Data records »
------------------------------------------------------------------------
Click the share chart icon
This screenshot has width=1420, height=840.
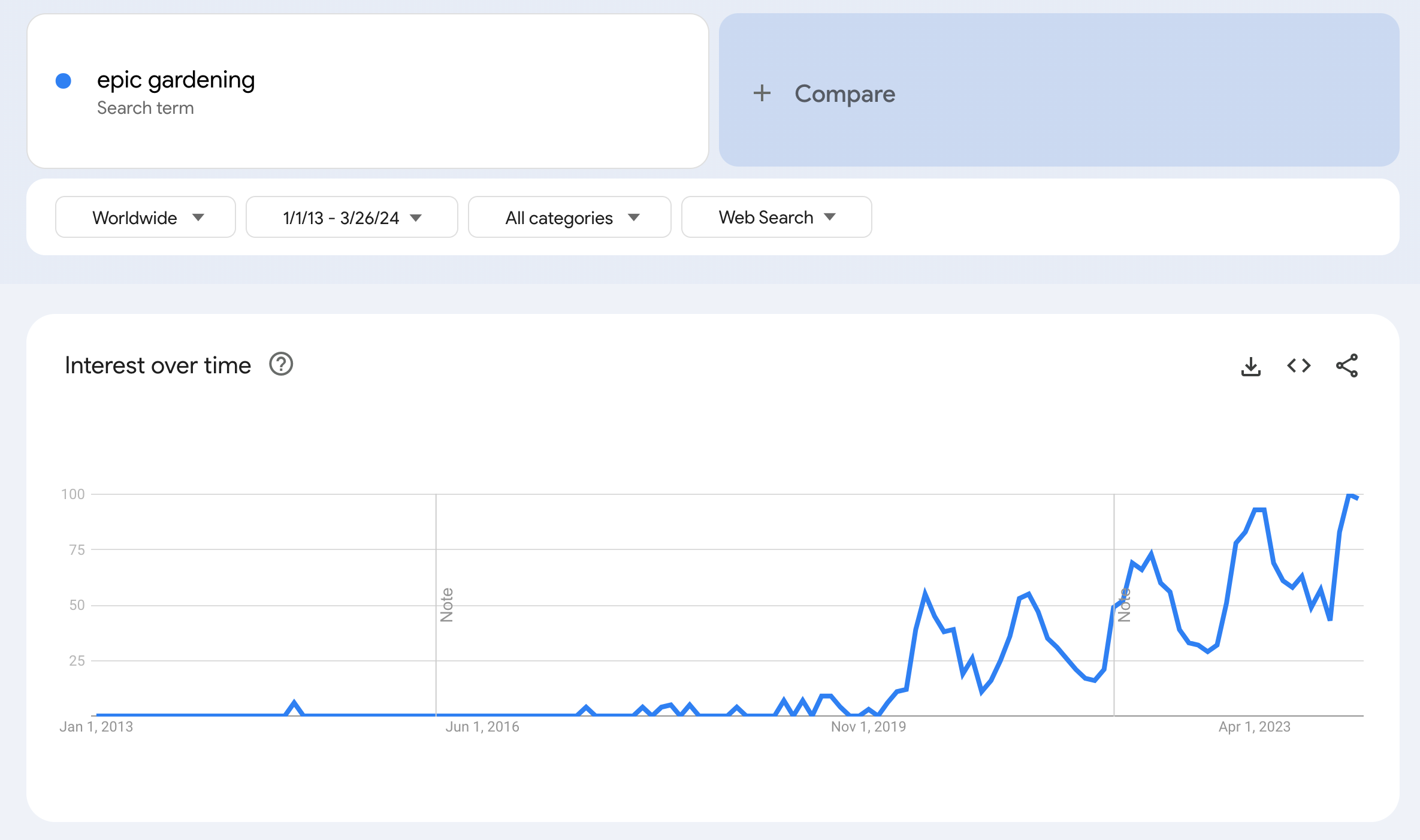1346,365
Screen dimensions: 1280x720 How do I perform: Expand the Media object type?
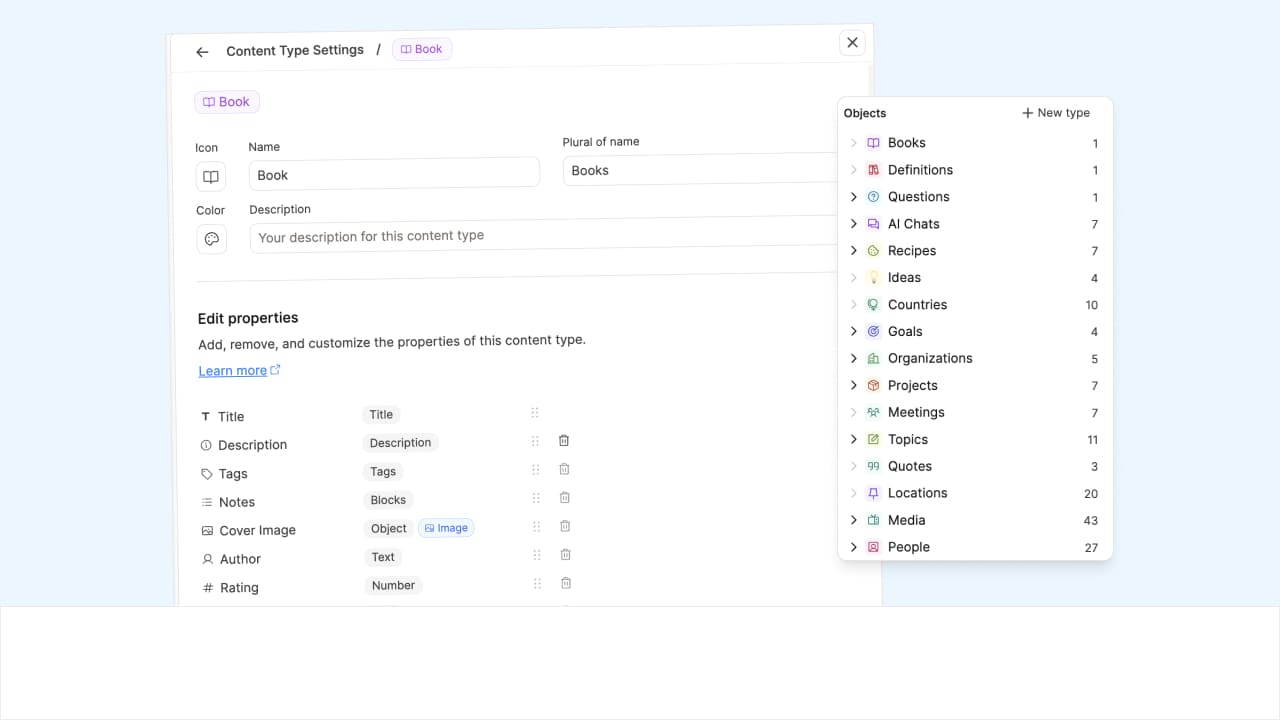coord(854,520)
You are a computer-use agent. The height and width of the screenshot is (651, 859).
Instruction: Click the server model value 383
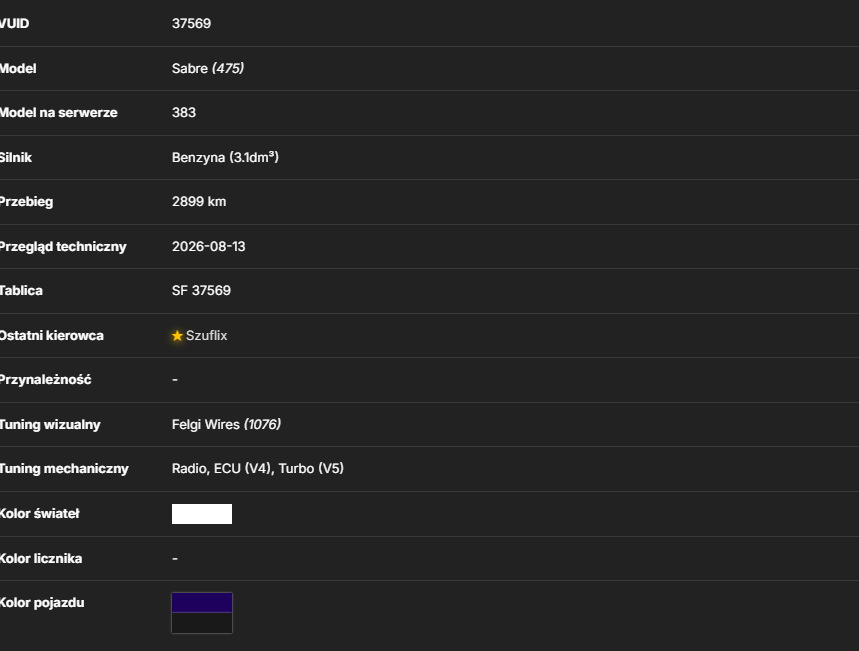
------------------------------------------------------------------------
What is being asked »
Could you reproduce every entry exactly, leaving out the pictures?

Answer for the task »
Click the share chart icon
This screenshot has width=1420, height=840.
1346,365
Screen dimensions: 1280x720 How do I perform: Expand the Media object type?
coord(854,520)
You are a computer-use agent. The height and width of the screenshot is (651, 859).
Instruction: Click the server model value 383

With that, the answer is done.